Given records START

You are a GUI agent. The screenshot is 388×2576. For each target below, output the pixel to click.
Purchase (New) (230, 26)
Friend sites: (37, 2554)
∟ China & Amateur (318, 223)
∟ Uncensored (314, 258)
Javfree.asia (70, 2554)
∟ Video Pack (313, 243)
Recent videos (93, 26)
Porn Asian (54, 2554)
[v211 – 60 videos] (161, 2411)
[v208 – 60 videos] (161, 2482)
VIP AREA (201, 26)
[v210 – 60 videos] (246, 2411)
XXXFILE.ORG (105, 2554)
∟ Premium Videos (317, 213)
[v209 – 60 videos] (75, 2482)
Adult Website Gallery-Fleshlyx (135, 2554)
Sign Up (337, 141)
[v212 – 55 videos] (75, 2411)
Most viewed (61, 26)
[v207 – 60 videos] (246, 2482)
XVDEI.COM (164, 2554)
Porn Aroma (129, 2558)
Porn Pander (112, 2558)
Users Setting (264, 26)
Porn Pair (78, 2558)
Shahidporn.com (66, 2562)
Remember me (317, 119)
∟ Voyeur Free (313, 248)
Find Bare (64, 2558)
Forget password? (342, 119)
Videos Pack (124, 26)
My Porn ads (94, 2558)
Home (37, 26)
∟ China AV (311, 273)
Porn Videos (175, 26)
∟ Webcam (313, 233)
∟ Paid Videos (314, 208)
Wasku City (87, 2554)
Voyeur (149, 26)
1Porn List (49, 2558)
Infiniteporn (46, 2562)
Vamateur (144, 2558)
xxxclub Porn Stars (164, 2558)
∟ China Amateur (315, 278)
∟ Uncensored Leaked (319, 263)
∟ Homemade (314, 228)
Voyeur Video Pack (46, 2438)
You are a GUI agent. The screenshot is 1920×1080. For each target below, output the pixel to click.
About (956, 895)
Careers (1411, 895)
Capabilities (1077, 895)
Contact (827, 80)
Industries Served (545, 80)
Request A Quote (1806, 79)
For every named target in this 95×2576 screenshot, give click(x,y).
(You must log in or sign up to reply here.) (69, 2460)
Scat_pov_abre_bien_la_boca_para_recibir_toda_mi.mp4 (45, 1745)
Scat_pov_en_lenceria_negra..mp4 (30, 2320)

Given records END

▶ _Problem_
Please give an exact copy of the entries above, from the line with "[v208 – 60 videos] (161, 2482)" down to the line with "Most viewed (61, 26)", inclusive, and nothing else.

▶ _Written solution_
[v208 – 60 videos] (161, 2482)
VIP AREA (201, 26)
[v210 – 60 videos] (246, 2411)
XXXFILE.ORG (105, 2554)
∟ Premium Videos (317, 213)
[v209 – 60 videos] (75, 2482)
Adult Website Gallery-Fleshlyx (135, 2554)
Sign Up (337, 141)
[v212 – 55 videos] (75, 2411)
Most viewed (61, 26)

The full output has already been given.